* [What the exercise asks] Answer with a number only: how many lines of the data contain "entry"?

Extracted data entries:

*** Begin section ***

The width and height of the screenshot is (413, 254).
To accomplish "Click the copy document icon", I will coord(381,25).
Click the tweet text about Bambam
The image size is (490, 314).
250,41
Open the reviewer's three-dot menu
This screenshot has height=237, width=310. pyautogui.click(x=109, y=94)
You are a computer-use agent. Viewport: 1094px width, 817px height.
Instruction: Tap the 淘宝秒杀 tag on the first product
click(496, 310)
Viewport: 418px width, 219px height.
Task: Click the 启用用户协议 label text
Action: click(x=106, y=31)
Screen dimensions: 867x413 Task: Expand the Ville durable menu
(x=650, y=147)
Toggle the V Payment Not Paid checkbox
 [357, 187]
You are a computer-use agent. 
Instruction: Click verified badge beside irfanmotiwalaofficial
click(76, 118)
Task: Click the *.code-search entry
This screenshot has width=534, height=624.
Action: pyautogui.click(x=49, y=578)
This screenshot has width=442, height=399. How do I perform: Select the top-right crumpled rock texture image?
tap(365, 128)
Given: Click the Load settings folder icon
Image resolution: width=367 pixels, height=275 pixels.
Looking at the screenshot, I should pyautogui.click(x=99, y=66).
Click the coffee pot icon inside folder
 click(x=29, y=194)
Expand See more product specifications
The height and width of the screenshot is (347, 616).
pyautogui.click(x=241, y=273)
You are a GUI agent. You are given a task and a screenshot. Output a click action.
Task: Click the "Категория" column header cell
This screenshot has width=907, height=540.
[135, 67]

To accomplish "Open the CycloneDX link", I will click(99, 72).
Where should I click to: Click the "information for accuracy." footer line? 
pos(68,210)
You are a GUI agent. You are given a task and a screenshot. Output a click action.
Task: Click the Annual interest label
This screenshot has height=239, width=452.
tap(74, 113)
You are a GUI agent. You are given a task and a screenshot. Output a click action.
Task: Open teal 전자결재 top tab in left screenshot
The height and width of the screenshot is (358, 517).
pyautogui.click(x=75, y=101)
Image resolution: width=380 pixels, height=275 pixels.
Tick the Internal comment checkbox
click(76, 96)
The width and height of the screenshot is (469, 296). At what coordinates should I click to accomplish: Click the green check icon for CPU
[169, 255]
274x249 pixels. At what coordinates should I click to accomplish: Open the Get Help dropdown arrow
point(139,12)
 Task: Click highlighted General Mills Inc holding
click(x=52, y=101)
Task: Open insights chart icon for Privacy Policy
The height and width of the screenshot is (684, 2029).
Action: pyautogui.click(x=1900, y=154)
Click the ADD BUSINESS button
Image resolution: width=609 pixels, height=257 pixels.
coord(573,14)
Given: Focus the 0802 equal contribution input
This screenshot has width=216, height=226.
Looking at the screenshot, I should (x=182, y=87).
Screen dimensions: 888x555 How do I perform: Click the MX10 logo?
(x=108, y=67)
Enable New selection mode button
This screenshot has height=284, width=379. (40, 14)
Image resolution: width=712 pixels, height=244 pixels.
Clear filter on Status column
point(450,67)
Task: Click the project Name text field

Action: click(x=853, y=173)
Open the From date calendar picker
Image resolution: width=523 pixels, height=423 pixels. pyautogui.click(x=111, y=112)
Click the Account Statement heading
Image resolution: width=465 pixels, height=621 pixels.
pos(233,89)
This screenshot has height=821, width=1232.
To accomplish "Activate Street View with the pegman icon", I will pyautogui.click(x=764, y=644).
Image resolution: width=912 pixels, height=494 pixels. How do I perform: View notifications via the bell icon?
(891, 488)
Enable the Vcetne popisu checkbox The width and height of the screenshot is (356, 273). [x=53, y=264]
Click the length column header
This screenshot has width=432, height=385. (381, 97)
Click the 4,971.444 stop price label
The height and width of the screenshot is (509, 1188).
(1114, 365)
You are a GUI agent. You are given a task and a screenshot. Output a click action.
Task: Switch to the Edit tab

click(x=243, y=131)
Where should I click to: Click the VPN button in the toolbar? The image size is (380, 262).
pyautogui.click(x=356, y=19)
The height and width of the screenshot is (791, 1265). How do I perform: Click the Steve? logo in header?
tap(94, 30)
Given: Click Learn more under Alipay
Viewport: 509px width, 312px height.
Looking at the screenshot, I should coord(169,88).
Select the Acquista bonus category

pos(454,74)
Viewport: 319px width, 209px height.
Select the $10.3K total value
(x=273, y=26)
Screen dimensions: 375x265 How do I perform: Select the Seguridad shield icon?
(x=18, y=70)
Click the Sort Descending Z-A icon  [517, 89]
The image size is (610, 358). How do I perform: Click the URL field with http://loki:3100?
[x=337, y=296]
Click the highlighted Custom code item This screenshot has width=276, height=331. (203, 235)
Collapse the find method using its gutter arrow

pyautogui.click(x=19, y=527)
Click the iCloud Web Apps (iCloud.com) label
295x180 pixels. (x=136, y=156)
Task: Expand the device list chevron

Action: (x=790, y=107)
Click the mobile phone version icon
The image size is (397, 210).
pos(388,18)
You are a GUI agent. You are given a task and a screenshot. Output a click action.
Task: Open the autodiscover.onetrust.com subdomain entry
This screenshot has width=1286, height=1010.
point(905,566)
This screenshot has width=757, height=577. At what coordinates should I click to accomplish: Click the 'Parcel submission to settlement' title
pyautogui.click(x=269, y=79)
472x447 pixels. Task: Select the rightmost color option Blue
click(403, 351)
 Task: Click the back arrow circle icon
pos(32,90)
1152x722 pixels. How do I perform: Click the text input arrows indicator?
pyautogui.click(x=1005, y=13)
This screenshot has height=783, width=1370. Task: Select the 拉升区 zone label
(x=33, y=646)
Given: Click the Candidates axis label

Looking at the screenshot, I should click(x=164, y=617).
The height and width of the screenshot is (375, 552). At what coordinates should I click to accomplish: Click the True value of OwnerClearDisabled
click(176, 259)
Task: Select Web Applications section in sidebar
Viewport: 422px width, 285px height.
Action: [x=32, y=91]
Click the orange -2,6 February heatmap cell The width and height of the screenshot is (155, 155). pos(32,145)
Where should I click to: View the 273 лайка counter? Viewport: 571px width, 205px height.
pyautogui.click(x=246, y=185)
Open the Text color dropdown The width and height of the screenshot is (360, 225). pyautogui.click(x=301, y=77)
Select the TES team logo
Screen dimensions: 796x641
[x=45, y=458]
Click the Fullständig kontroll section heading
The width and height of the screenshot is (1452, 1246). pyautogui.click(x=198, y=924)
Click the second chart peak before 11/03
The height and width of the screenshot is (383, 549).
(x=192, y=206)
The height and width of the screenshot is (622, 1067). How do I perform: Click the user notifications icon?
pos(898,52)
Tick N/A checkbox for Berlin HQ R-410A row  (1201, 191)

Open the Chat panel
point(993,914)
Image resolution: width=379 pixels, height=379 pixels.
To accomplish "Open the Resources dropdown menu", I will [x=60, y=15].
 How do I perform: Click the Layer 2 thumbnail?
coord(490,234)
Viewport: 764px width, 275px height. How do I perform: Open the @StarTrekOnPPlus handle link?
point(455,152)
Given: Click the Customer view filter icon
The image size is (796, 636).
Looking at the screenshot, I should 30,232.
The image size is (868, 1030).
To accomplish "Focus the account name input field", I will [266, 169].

*** End section ***

* [Task solution] 2